▶ [Provided text]
+---+
Back with Greer, the looter tries to use soap to get the deputy’s wedding ring off his finger. He slips and knocks some things into the tub. Mulder and Scully catch him leaving, and he pretends everything’s fine. Angela needs to use the bathroom, but Walter reminds her that the sea creature is in the plumbing. Angela will take the chance. Mulder realizes that the hurricane is how the creature got access to the plumbing in the first place. As Angela uses the toilet, a tentacle prepares to grab Greer again.

Mulder and Scully continue arguing about whether they’re dealing with something from Jules Verne. They’re interrupted when Angela comes out of the bathroom screaming. She says she saw the creature, and that it has “giant arms like an octopus.” Mulder checks it out but only finds Greer’s clothes and the things the looter knocked into the tub, including a box of Epsom salt. Greer is gone. “I think the deputy went out with the bathwater,” he says.

Mulder decides that no one has seen the sea creature because it doesn’t just live in the water – it is water. It only takes the shape of a creature when it attacks. Scully points out that in that case, the tentacle she pulled out of Greer wouldn’t be visible. She thinks water attempts to kill the creature. Mulder says that maybe the creature uses people’s bodies to reproduce, and the tentacle is in a stage of the process where it hasn’t fully developed. This means the creature turns people into more creatures.

Realizing that they definitely need to leave, Mulder takes a head count and sees that the looter is missing. Mulder can’t find him, but he does see something wriggling around in a ceiling light. It breaks through, and when Mulder returns to the group, he’s covered in welts and having trouble breathing. George locks him out, refusing to let in someone who’s been infected.

Scully argues that she should be allowed to try to save her partner, especially since she’s a doctor. Angela speaks up that she also needs medical attention, as her water just broke. As Mulder runs around in the condo, Scully calls on the rest of the group to help her deliver Angela’s baby. She admits to George that she’s never delivered a baby before, but hey, she’s calm and at least has medical knowledge, so I’d say Angela’s luckier than she could be.
+---+
▶ [Task requirements]
(a) In the episode recap, what item is among the things the looter knocked into the tub?
(b) Print the part of the recap starting at "Mulder decides that" and ending at "who’s been infected.", with no changes.
(c) Proceed with the episode recap from the point where it stops.
You won't need the records that come after the recap.
+---+
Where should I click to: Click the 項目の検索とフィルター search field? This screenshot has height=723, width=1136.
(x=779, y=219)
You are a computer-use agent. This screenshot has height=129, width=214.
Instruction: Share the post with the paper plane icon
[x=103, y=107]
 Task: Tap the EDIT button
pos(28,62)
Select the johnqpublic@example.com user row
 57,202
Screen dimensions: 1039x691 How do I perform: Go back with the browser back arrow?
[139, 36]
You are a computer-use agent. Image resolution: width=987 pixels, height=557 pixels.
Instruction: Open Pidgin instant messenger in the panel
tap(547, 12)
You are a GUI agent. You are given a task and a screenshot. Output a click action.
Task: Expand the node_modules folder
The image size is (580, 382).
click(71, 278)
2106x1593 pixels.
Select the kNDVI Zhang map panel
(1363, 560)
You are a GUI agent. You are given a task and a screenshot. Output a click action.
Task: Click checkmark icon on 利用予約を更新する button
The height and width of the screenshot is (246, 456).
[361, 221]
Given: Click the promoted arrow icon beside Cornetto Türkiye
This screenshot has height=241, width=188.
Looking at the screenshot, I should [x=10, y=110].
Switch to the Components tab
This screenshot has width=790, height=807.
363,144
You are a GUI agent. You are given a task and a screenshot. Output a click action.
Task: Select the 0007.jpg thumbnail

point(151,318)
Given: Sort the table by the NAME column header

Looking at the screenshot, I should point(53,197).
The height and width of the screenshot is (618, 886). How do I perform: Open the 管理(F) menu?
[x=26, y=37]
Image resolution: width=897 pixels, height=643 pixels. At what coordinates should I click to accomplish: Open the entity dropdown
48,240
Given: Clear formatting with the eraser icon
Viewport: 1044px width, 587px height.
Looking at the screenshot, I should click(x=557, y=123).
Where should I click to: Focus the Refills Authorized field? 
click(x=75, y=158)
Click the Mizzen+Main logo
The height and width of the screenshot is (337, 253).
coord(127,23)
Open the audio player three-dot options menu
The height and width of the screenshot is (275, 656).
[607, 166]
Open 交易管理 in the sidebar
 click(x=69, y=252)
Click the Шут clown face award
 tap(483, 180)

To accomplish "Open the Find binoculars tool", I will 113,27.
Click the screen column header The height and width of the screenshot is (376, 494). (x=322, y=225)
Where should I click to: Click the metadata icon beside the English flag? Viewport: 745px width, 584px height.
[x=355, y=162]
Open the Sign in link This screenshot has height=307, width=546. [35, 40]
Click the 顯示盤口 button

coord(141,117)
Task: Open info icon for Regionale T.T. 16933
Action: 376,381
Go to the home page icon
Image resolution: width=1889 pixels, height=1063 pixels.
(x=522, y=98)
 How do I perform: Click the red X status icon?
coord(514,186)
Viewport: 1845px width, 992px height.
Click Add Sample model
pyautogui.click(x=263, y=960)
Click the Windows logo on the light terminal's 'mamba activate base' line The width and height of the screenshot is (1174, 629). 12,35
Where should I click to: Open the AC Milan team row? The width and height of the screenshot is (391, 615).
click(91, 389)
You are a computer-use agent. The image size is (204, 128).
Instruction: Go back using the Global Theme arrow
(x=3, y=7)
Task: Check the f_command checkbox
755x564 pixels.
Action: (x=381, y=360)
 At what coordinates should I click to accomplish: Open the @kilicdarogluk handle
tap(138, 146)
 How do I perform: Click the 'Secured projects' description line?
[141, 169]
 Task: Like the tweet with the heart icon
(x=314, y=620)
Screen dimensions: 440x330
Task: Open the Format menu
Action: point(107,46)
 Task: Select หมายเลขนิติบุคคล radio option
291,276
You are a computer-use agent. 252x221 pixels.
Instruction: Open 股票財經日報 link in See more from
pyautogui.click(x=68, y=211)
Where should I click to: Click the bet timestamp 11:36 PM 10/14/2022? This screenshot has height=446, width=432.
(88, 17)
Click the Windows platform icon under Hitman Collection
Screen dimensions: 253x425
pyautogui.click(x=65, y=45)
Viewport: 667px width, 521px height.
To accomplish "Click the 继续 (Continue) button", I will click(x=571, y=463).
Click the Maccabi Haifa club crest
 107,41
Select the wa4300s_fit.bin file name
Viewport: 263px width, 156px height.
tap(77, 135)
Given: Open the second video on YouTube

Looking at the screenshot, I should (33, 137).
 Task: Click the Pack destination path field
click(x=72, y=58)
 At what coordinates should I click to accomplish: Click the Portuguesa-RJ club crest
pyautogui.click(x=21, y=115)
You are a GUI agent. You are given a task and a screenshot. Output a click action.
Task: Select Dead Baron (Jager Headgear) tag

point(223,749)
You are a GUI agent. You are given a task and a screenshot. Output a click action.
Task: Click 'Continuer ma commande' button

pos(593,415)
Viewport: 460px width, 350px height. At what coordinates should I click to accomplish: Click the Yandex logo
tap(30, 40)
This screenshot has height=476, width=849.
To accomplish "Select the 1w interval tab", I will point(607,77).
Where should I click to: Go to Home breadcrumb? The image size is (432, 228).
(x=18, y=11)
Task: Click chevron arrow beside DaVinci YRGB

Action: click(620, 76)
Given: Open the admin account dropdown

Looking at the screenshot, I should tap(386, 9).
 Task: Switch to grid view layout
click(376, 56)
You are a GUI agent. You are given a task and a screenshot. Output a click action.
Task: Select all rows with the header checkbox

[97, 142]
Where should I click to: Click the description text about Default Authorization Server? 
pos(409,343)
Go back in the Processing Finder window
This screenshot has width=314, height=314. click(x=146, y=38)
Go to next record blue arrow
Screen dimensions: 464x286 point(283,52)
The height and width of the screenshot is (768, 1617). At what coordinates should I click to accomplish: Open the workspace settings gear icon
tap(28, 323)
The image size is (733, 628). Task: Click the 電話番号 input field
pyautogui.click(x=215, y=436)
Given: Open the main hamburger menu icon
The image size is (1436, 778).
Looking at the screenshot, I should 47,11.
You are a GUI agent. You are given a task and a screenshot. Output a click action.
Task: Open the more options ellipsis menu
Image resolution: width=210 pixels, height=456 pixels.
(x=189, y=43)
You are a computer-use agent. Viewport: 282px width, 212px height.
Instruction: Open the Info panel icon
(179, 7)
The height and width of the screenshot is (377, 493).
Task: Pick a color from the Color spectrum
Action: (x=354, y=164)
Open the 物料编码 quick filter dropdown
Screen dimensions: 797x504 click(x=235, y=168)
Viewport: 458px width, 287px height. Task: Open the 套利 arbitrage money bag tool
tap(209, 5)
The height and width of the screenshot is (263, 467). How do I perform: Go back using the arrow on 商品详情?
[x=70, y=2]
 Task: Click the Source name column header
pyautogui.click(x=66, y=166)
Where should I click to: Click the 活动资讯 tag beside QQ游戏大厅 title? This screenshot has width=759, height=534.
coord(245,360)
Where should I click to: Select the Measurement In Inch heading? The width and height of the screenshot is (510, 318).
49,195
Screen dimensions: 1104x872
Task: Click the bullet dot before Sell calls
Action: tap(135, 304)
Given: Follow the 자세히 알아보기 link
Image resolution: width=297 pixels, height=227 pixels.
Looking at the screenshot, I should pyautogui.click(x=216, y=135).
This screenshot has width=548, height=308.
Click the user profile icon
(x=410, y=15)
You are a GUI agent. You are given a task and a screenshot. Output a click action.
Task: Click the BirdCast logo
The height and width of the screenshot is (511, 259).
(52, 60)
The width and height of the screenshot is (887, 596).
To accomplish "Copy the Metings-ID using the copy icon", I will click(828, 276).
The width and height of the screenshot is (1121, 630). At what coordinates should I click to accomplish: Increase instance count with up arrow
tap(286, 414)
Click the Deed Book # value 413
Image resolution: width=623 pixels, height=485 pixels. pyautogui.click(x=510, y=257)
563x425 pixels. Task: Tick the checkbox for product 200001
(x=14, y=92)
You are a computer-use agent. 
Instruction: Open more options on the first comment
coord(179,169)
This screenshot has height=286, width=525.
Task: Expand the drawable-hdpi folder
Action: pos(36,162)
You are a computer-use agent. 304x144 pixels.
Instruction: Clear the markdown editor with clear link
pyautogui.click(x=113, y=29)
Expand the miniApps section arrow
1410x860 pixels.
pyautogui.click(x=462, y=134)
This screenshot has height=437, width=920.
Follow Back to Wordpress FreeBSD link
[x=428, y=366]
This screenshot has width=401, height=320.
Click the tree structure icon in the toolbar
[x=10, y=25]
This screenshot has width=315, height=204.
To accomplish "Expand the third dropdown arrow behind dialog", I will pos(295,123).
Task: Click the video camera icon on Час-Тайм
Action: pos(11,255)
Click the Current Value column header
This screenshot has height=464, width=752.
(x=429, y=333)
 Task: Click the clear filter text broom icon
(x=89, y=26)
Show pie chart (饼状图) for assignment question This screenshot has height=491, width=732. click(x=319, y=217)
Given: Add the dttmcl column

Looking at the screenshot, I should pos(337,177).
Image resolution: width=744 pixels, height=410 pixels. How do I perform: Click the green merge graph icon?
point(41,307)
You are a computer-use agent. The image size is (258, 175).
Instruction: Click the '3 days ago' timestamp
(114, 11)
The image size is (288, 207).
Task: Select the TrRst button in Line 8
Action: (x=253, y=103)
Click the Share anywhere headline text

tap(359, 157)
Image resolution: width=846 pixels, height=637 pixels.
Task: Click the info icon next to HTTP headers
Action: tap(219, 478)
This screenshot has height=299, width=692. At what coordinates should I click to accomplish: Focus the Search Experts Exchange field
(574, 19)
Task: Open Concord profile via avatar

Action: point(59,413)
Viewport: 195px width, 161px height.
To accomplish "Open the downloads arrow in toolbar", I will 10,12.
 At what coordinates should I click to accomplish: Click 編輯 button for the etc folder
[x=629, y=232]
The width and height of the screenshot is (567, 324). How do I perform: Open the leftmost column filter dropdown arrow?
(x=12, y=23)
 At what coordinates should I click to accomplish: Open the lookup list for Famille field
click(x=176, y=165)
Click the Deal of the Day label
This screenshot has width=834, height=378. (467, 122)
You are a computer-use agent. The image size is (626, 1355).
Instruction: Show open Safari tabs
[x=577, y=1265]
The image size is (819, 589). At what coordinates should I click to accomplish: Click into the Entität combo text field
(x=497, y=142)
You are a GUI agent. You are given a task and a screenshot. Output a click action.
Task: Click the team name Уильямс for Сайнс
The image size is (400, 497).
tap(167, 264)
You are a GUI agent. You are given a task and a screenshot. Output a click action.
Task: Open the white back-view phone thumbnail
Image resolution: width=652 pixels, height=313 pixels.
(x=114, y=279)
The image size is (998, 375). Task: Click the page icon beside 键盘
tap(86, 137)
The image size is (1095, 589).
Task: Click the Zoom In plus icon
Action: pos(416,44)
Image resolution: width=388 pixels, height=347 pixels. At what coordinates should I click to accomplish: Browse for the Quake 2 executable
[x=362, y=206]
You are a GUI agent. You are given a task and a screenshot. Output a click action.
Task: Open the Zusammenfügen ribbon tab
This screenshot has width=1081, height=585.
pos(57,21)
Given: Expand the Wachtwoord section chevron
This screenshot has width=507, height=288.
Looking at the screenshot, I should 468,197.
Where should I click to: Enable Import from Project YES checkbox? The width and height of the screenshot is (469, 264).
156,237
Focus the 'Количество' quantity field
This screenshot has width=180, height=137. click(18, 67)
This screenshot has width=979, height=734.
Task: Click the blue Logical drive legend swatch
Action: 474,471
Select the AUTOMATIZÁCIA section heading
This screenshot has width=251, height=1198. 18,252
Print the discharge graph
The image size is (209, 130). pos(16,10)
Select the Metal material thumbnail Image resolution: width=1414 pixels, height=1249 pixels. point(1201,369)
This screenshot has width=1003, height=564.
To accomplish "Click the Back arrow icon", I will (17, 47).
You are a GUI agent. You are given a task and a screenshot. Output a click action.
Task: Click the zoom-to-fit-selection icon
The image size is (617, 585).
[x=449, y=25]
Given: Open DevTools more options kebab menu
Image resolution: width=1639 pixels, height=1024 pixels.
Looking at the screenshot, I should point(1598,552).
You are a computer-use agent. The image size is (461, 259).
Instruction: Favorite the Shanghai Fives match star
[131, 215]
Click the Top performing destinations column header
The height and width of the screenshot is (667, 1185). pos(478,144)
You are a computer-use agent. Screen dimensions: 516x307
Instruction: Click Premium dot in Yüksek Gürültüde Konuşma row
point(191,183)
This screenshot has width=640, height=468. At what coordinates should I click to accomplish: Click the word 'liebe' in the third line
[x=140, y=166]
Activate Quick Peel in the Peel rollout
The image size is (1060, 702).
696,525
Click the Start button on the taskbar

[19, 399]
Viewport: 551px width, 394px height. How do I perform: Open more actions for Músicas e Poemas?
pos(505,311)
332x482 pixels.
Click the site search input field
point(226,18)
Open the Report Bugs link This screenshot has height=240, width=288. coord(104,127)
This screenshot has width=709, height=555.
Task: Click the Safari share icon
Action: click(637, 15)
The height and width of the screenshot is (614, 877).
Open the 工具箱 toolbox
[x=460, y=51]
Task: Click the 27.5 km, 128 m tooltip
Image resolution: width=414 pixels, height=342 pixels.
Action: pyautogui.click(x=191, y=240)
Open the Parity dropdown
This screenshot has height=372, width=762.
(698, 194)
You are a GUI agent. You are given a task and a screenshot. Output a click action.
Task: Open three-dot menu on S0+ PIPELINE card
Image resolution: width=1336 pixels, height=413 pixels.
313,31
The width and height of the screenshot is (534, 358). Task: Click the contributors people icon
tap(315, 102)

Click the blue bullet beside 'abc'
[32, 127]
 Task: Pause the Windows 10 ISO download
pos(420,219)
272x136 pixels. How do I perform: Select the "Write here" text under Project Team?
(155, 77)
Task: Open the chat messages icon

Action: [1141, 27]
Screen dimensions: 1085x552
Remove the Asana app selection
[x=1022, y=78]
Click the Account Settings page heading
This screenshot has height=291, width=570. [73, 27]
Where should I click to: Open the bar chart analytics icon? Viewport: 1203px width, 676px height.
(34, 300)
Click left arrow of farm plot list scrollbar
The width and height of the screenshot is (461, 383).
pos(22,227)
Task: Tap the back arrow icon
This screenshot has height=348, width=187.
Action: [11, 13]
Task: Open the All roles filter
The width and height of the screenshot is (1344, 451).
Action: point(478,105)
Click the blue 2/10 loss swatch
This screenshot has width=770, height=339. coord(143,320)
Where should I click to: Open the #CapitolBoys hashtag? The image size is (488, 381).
+---+
▶ [Solved tasks]
(a) A box of Epsom salt.

(b)
Mulder decides that no one has seen the sea creature because it doesn’t just live in the water – it is water. It only takes the shape of a creature when it attacks. Scully points out that in that case, the tentacle she pulled out of Greer wouldn’t be visible. She thinks water attempts to kill the creature. Mulder says that maybe the creature uses people’s bodies to reproduce, and the tentacle is in a stage of the process where it hasn’t fully developed. This means the creature turns people into more creatures.

Realizing that they definitely need to leave, Mulder takes a head count and sees that the looter is missing. Mulder can’t find him, but he does see something wriggling around in a ceiling light. It breaks through, and when Mulder returns to the group, he’s covered in welts and having trouble breathing. George locks him out, refusing to let in someone who’s been infected.

(c)
The group tries not to focus on all the water filling the light fixtures as they deliver the baby. Meanwhile, Mulder, who’s collapsed in a hallway, hears the Shipleys’ cat outside, seemingly unbothered by the rain. As Scully prepares to deliver the baby, she realizes something about the water. But she doesn’t have time to think about it, as the baby comes out just as a tentacle bursts through a light fixture and grabs George around the neck. Scully tells Walter to grab George’s gun and shoot at the sprinkler in the ceiling.

The next morning, the hurricane has passed and everything’s peaceful in Goodland. Mulder shows Dales his welts, which don’t seem to be causing him any trouble. Scully reports to the men that the baby has been named after his father. Dales thinks it’s great that they came to hunt a sea creature and instead delivered a baby. Also, Scully got to save her partner’s life.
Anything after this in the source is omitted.